MIDF Sector Research

MMC Corporation Berhad - PTP Volumes Still Holding Up Well So Far

sectoranalyst
Publish date: Fri, 28 Feb 2020, 12:18 PM

KEY INVESTMENT HIGHLIGHTS

  • Container throughput at PTP still holding up well on a year-to-date basis
  • Demand for reefer container storage handling will help to partially buffer any impact from Covid-19 outbreak
  • Gradually replenishing its construction orderbook with small projects
  • MMC Corp could potentially unlock >RM100m worth of land sale
  • Earnings estimates unchanged
  • Maintain BUY with an unchanged TP of RM1.27

 

Container throughput at PTP still holding up thus far. MMC Corp guided that year-to-date container throughput at PTP is still good, registering a growth of +11.0%yoy despite concerns of the Covid-19 outbreak. Factors of the positive performance in PTP’s container throughput was partly due to: (i) spill over effect from the seasonally strong month of December 2019, and (ii) shippers transiting to quarantine cargo containing perishables via reefer containers especially the outbound China cargo. Financially, the fees for handling reefer containers are higher than that of normal transhipment cargo which stands at RM200 per TEU while having around 6,000 reefer points in PTP. Henceforth, we believe that this will partially cushion any incoming impact from the Covid-19 outbreak.

Slowly replenishing construction orderbook. MMC Corp has been slowly replenishing its construction orderbook, i.e. the PGU-I Gas pipeline project from PETRONAS Gas Berhad worth RM131.4m. Aside from that, MMC Corp’s construction segment has been awarded with in-house construction contracts worth approximately RM45.0m in total. Although these contracts are relatively small in value, we view this award as MMC Corp’s ongoing efforts to ensure a sustainable construction orderbook. With an orderbook of RM6.6b as of 31 Dec 2019, we believe that this could provide earnings visibility for the segment until 2022.

Unlocking the value of land in SAC. To recap, MMC Corp had started its Senai Airport City (SAC) not too long ago. The last sale of land took place in August 2015 whereby three parcels of land totalling 188.7 acres (76.4ha) was sold to I-Park Sdn Bhd for RM370.0m cash, a price that is more than double its original purchase price of RM140.5m. Other occupants/tenants of the SAC include Fuji Oil, Hershey’s Chocolate and EcoWorld. According to the management, there are 1,221 acres of remaining land bank in SAC. Lately, SAC managed to secure 19.3 acres of land to three parties while another 56.3 acres in the pipeline with another two parties are pending acceptance of Letter of Offer by 30th March 2020. Assuming a price of RM50 per sqft, MMC Corp will potentially unlock revenue of around RM164.5m from sale of lands in SAC. Looking ahead, we do not discount the possibility of the potential land sale to take place in the coming years due to the limited land availability in Singapore, prompting businesses to shift part of their distribution or manufacturing hubs to SAC.

Earnings estimates. Initially, MMC Corp was projecting an average +3-5%yoy growth for its total container throughput at its ports. With the Covid-19 issues lingering, we opine that MMC Corp will revise its projection for the total container throughput lower. Likewise, we have previously revised our container throughput growth forecast for MMC Corp’s ports. For instance, we have adjusted the container throughput growth for PTP from +5.0%yoy to +2.5%yoy for FY20 in our 4QFY19 results review. Hence, we make no changes to our earnings estimates.
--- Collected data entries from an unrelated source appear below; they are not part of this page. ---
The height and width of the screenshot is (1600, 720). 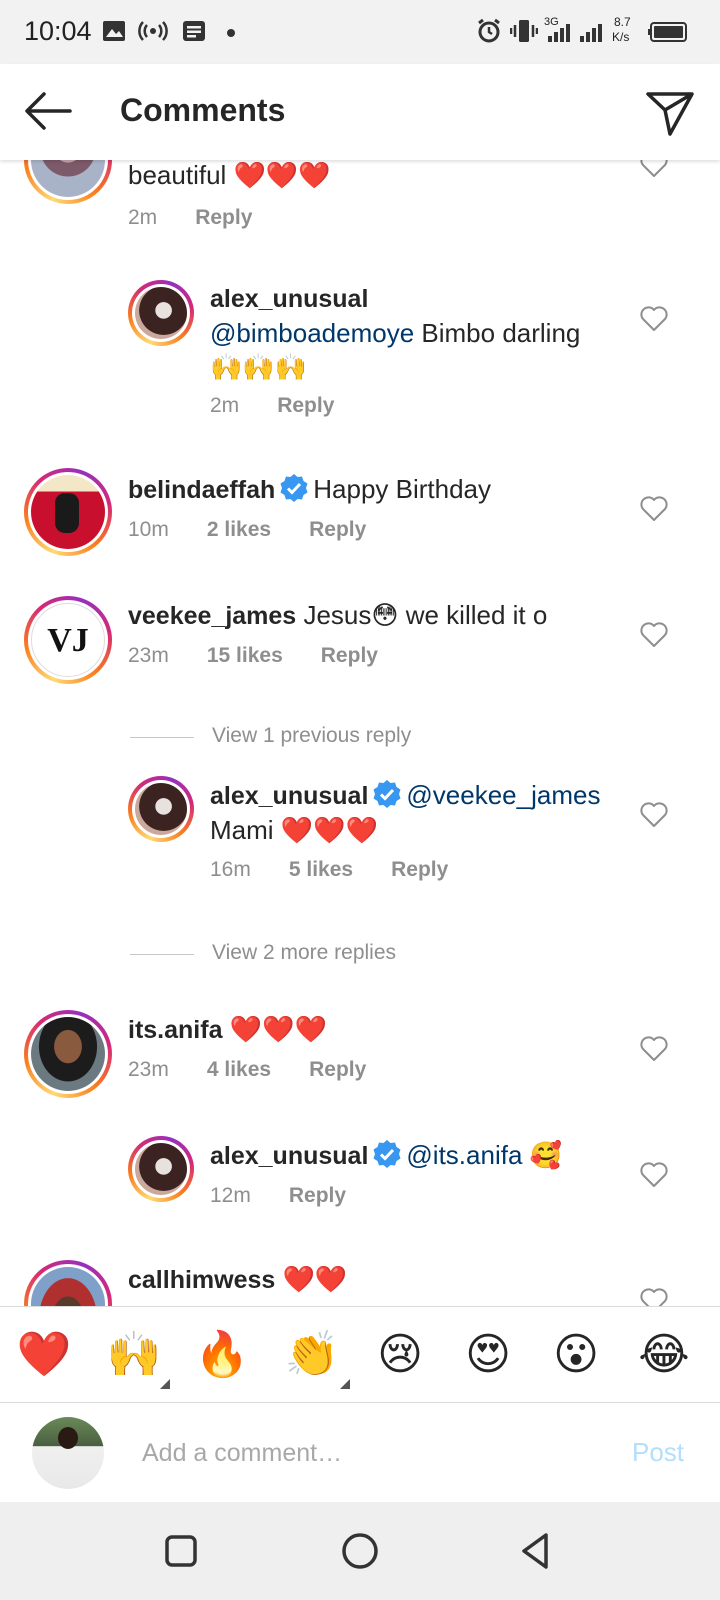 I want to click on comment-meta: 23m 15 likes Reply, so click(x=272, y=656).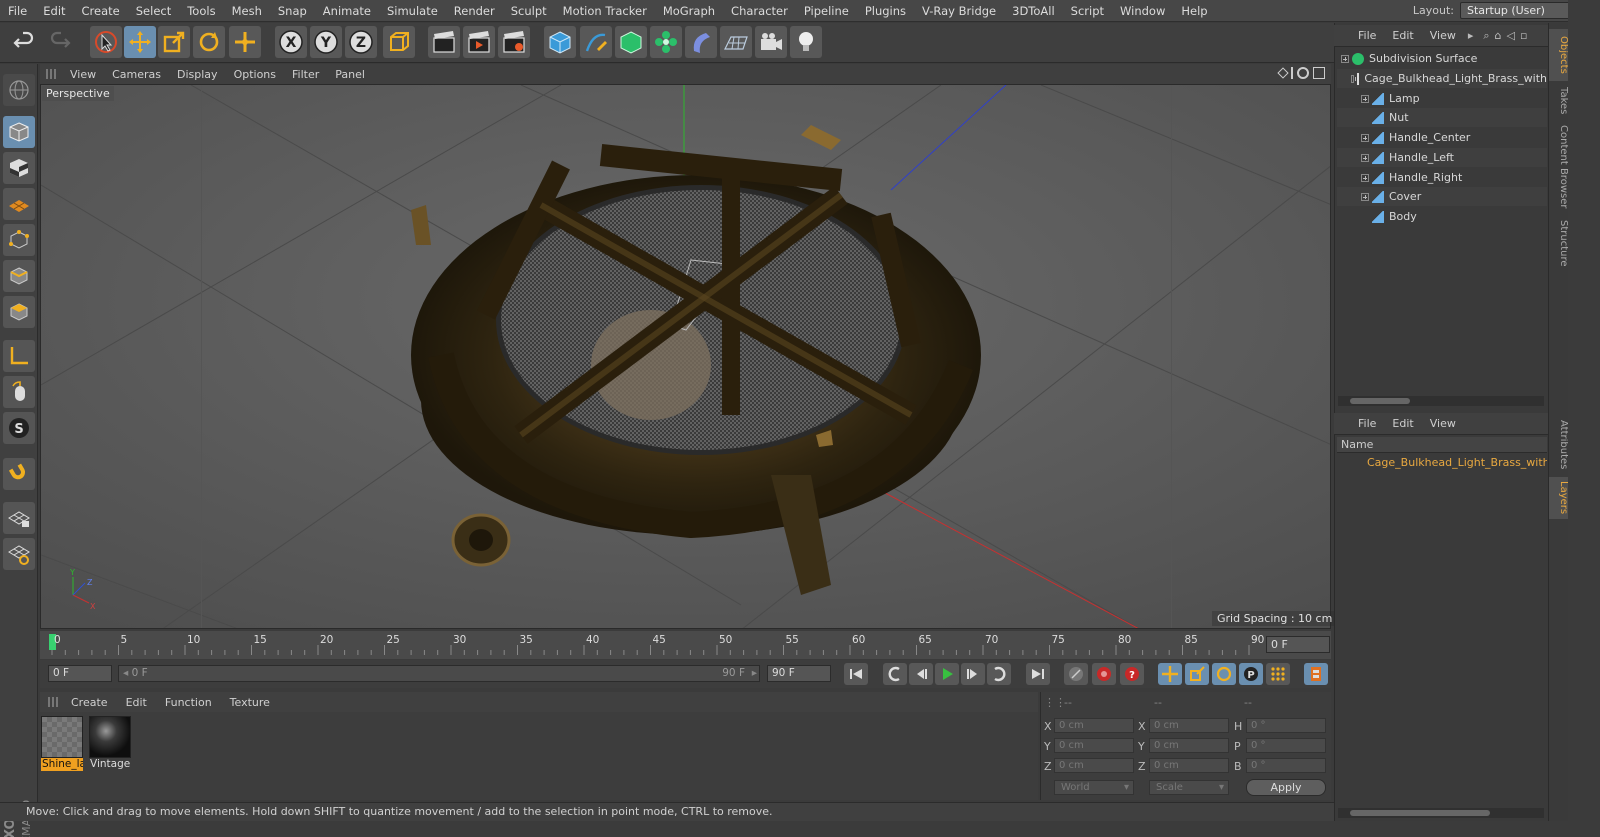 This screenshot has height=837, width=1600. I want to click on timeline-window-button, so click(1316, 674).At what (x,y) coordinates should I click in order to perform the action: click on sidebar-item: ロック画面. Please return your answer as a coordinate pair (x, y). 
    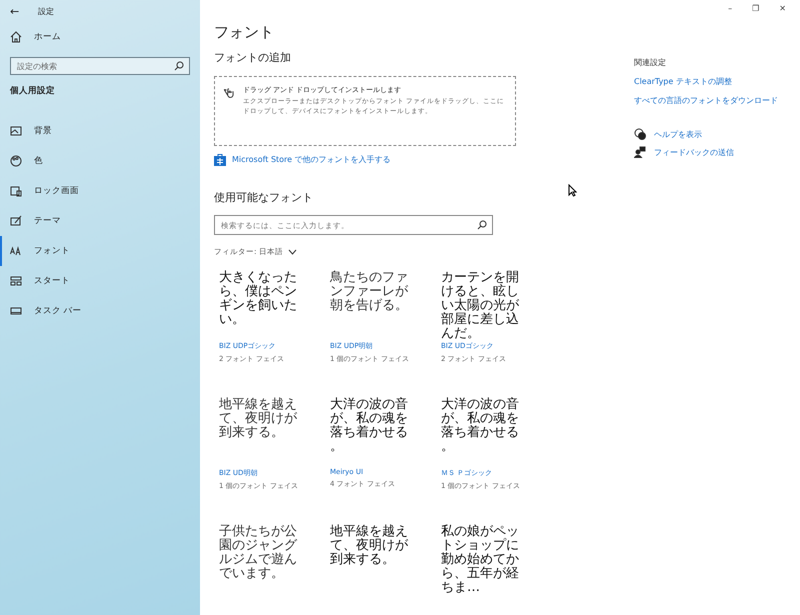
    Looking at the image, I should click on (100, 191).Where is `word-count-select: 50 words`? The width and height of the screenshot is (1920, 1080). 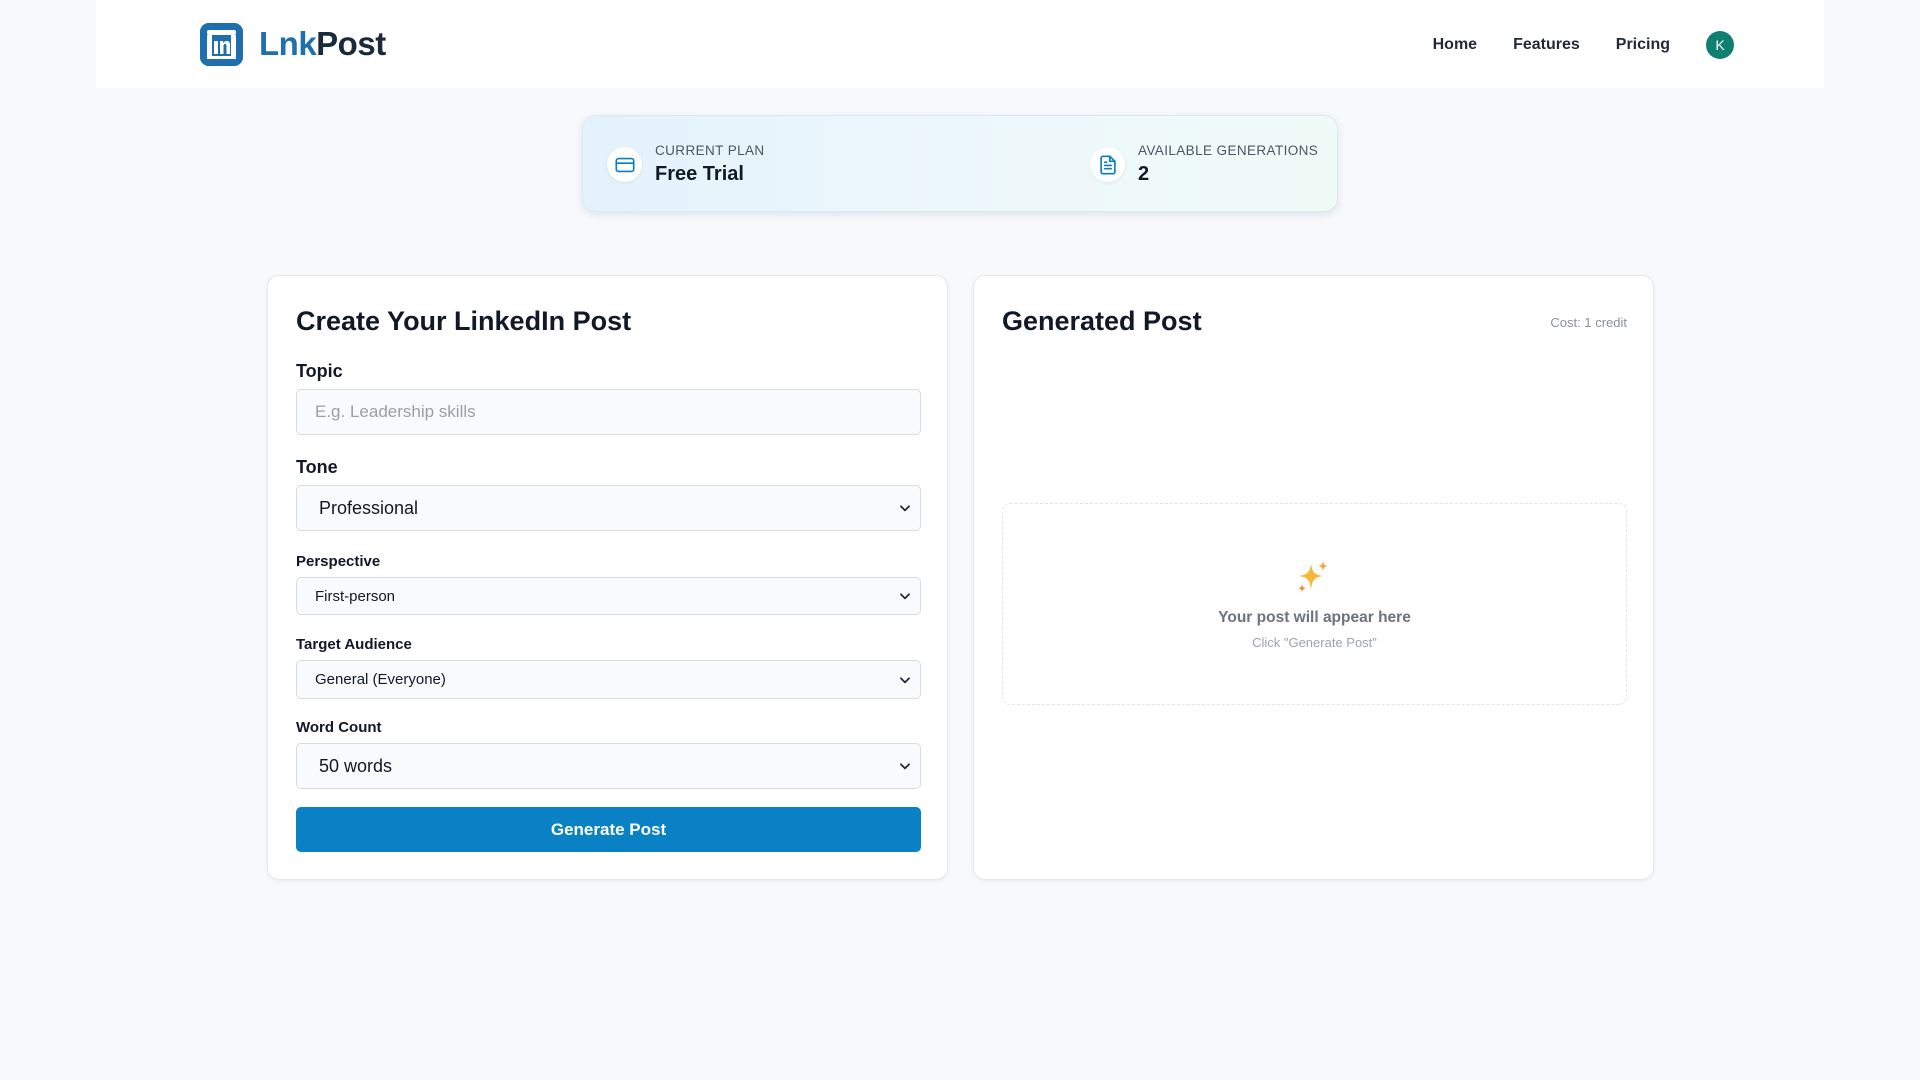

Target price. As no adjustments were made to our earnings estimates, we are maintaining our target price at RM1.27 per share based on sum-of-the-parts valuation.

Maintain BUY. We continue to favour MMC Corp as we view sea ports to be more resilient compared to air freight (refer Table 2). With Maersk owning a 30.0% stake in PTP, we believe that the shipping company will ensure to maintain PTP as its regional transshipment hub in the wake of the Covid-19 outbreak. It is also notable that MMC Corp’s ports other than PTP such as Johor Port, Penang Port have a high concentration of gateway cargo of more than 90.0% of total container throughput. The increasing prevalence of intra-ASEAN trade following the emergence of regional distribution hubs in ASEAN especially Malaysia will bode well for these two ports. A further rerating catalyst for MMC Corp would be the possible reinstatement of the KVMRT3 project at a revised cost (possibly half the original price tag of RM45b). Key downside risks to our call include: (i) prolonged Covid-19 outbreak; (ii) weak container volumes of MMC Corp’s ports; and (iii) downward revision of its listed associates. All factors considered, we reiterate our BUY call on MMC Corp with a revised target price of RM1.27 per share.